Добавить в цитаты Настройки чтения

Страница 45 из 54

Не говоря ни слова, девица ловко сняла с Сони платье, вытащила теплый шлафрок, еще и укутала плечи толстой московской шалью.

– Мадемуазель следует выпить подогретый отвар шиповника с тоником от простуды! – Наконец подала голос горничная и улетела на кухню.

Соня поплелась к постели. Ее комната, как, вероятно и все в этом доме, была обставлена по старинке – как в давние времена, посередине красовалась огромная кровать с тяжелым пологом из светло-коричневого бархата. Такого же цвета были и шторы на двух окнах, и обивка мебели. Не слишком подходящий тон для спальни, но девушке было не до этого. Она желала только одного – раздвинуть полог, улечься и заснуть.

Но тут дверь распахнулась с легким стуком – все-таки Виктор вспомнил хорошие манеры и постучал перед тем, как войти. Он был в темно-синем халате с бархатными отворотами, в теплых домашних туфлях. Увидев Соню, стоявшую перед огромной кроватью, он не удержался от шутки:

– Не знаешь, как влезть на эту махину?

И верно – кровать была высока. В прежние времена перед ней ставили табуреточку, а то и небольшую лесенку. Но, видно, помещая сюда Соню, гранд-маман не позаботилась о ее комфорте. Не велика птица – влезет как-нибудь!

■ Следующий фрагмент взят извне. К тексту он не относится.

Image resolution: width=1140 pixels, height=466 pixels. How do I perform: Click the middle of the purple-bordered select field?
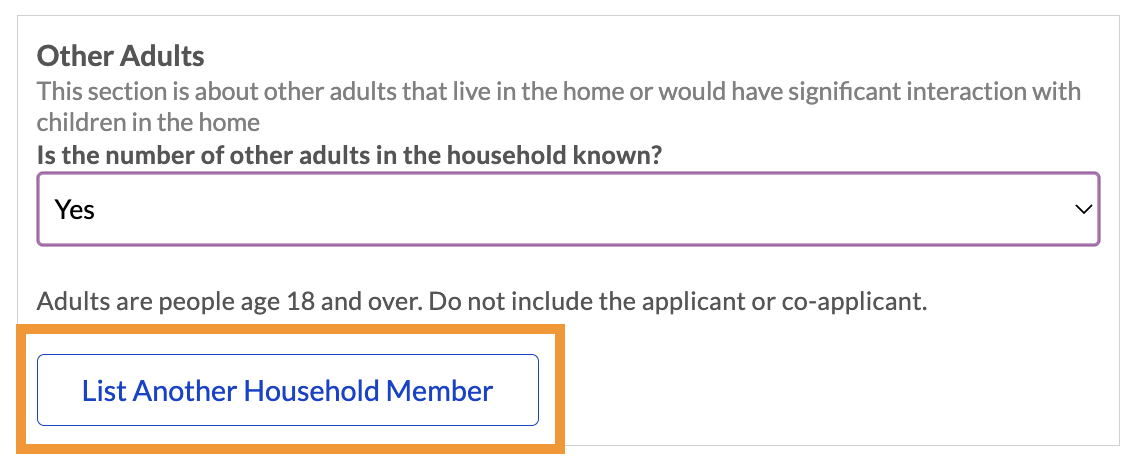click(x=568, y=209)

Но Виктор решил проблему иначе – раздвинул полог, подхватил Соню на руки и поднял на кровать. Сам встал рядом и прошептал:

– Тебе не будет здесь страшно одной?

– Будет! – чистосердечно ответила Соня и лукаво улыбнулась. – Но тебе лучше вернуться к себе. У тебя ведь в комнате такой же монстр.

– У меня еще выше и больше. И самое главное, он натурального канареечного цвета. И такого яркого, аж в глазах рябит. Мне точно на нем приснится чей-нибудь призрак. Как ты думаешь, здесь есть привидения?

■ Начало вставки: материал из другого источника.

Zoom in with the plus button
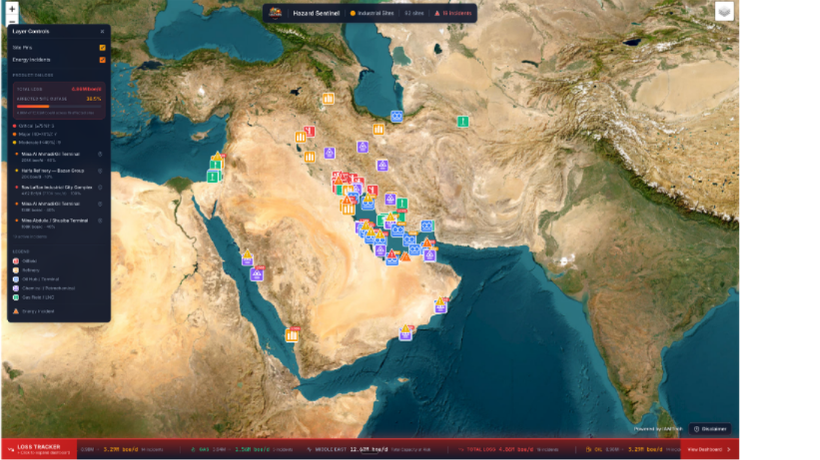This screenshot has width=820, height=460. pyautogui.click(x=12, y=8)
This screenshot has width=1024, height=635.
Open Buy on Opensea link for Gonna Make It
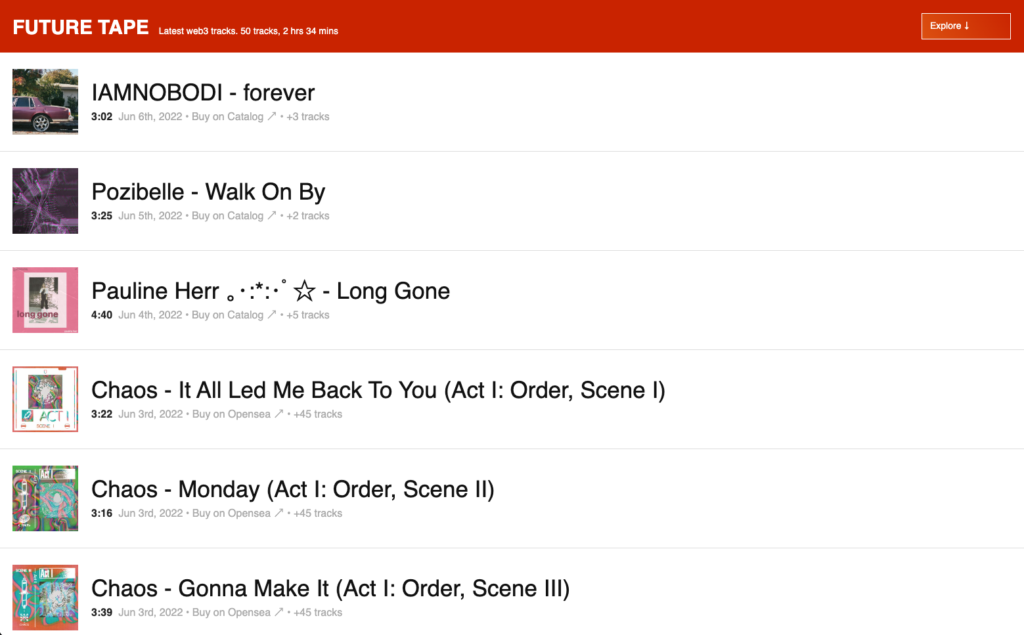[x=231, y=613]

– Не знаю, – отозвалась Соня. – Если и есть, они мне теперь не помешают…

Виктор пошарил в кармане и вынул граненый пузырек, который Соня уже видела. Тот самый, с ароматом хвои и апельсина.

– Я боюсь, как бы ты не простыла! – проговорил он. – Выпей на ночь! Это отличный отвар, мне его присылают из Манчжурии. Когда-то я спас дочку одного тамошнего лекаря, так он теперь присылает мне презенты. И знаешь, как рекламирует свой настой? Пишет: «Мертвого подымает, живого развлекает». Смешно, верно?

Соня кивнула. Виктор поцеловал ее и погладил по голове:

– Доброй ночи, милая! Господь с тобою!

Соня закрыла глаза. Ей было уже не до манчжурского отвара, который она машинально засунула в карман, не до горничной, которая принесла свое лекарство из шиповника… Соня уснула, как провалилась куда-то.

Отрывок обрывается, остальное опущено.